İktidar Neyin Peşinde?
İktidarın mevcut durumu, ekonomik kriz, halktaki memnuniyetsizlik ve 2024 yerel seçimlerindeki yenilgi gibi faktörlerle şekilleniyor. Bu bağlamda, iktidarın stratejilerini birkaç temel hedef ve ihtimal üzerinden okuyabiliriz:
1. İstanbul’u Geri Almak ve İmamoğlu’nu Devre Dışı Bırakmak
Neden? İstanbul, hem ekonomik hem de sembolik olarak Türkiye’nin en kritik noktası. 2019’da İBB’yi kaybetmek, AK Parti için büyük bir prestij kaybıydı. Ekrem İmamoğlu ise hem CHP’nin hem de muhalefetin en güçlü figürlerinden biri olarak iktidarın uykularını kaçırıyor. Onu saf dışı bırakmak, hem İstanbul’u geri almak hem de 2028 (veya erken seçim) için potansiyel bir rakibi yok etmek anlamına geliyor.
Planları:
Hukuki Baskı: İmamoğlu’ya yönelik “sahte diploma” veya “terörle iltisak” gibi suçlamalarla davalar açarak siyasi yasak getirmeye çalışabilirler. Şu anda devam eden davalar, bu stratejinin bir parçası gibi görünüyor. Eğer mahkumiyet kararı çıkarsa, İmamoğlu görevden alınır ve yerine kayyım atanır.
Algı Operasyonu: Medya ve trol ordusuyla İmamoğlu’nu kriminalize ederek halk nezdindeki güvenilirliğini sarsmayı hedefleyebilirler. “CHP = terör” narrativini güçlendirmek için DEM Parti ile ilişkileri abartılı bir şekilde gündeme getirebilirler.
Kayyım Senaryosu: İmamoğlu tutuklanırsa veya görevden alınırsa, İBB’ye kayyım atanmasıyla İstanbul’un kaynakları ve yönetimi yeniden iktidar kontrolüne geçer.
Riskler: Bu hamle, halkta büyük bir öfke dalgası yaratabilir. Özellikle İstanbul’da sokak protestoları patlak verirse, iktidar bu tepkileri bastırmak için sert önlemler almak zorunda kalabilir, bu da uluslararası baskıyı artırır.
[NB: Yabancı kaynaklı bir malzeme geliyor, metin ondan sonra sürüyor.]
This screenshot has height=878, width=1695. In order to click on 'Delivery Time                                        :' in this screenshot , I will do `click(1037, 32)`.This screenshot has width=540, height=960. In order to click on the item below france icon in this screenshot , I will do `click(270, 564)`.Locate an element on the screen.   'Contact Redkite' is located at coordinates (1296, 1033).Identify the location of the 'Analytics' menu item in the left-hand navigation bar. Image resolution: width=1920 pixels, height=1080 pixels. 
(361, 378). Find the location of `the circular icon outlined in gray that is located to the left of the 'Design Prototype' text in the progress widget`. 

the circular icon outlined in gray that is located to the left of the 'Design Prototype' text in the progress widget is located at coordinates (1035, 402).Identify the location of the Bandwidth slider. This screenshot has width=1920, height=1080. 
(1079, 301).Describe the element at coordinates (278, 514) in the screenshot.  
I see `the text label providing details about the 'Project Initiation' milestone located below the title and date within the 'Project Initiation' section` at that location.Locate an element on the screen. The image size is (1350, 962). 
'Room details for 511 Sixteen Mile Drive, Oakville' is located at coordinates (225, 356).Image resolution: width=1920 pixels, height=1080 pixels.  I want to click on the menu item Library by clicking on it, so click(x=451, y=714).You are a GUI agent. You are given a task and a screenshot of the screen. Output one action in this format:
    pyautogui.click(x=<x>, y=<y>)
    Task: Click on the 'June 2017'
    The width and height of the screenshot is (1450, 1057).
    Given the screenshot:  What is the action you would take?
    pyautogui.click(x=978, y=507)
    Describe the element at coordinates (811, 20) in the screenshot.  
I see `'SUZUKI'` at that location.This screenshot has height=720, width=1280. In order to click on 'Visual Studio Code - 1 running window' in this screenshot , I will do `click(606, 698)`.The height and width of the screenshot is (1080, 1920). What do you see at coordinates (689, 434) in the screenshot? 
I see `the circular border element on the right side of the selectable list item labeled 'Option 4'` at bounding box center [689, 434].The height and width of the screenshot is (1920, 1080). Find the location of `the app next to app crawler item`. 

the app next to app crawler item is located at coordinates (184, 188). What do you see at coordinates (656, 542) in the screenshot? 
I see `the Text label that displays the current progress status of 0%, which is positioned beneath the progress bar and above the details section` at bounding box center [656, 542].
2. Muhalefeti Parçalamak ve CHP’yi Küçültmek
Neden? CHP, 2024 yerel seçimlerinde birinci parti olarak çıktı ve ana muhalefet konumunu güçlendirdi. İktidar, CHP’nin bu momentumunu kırmak ve muhalefet ittifakını (özellikle DEM Parti ile bağlarını) dağıtmak istiyor. CHP’yi ana muhalefet koltuğundan düşürmek, iktidarın uzun vadeli kontrolünü garantileyebilir.
Planları:
İç Çatışma Provokasyonu: CHP içinde liderlik kavgası veya taban-yönetim ayrışması yaratmak için İmamoğlu’ya yönelik hamleleri kullanabilirler. Özgür Özel’in henüz tam oturmamış liderliği, bu tür bir kaos için fırsat sunuyor.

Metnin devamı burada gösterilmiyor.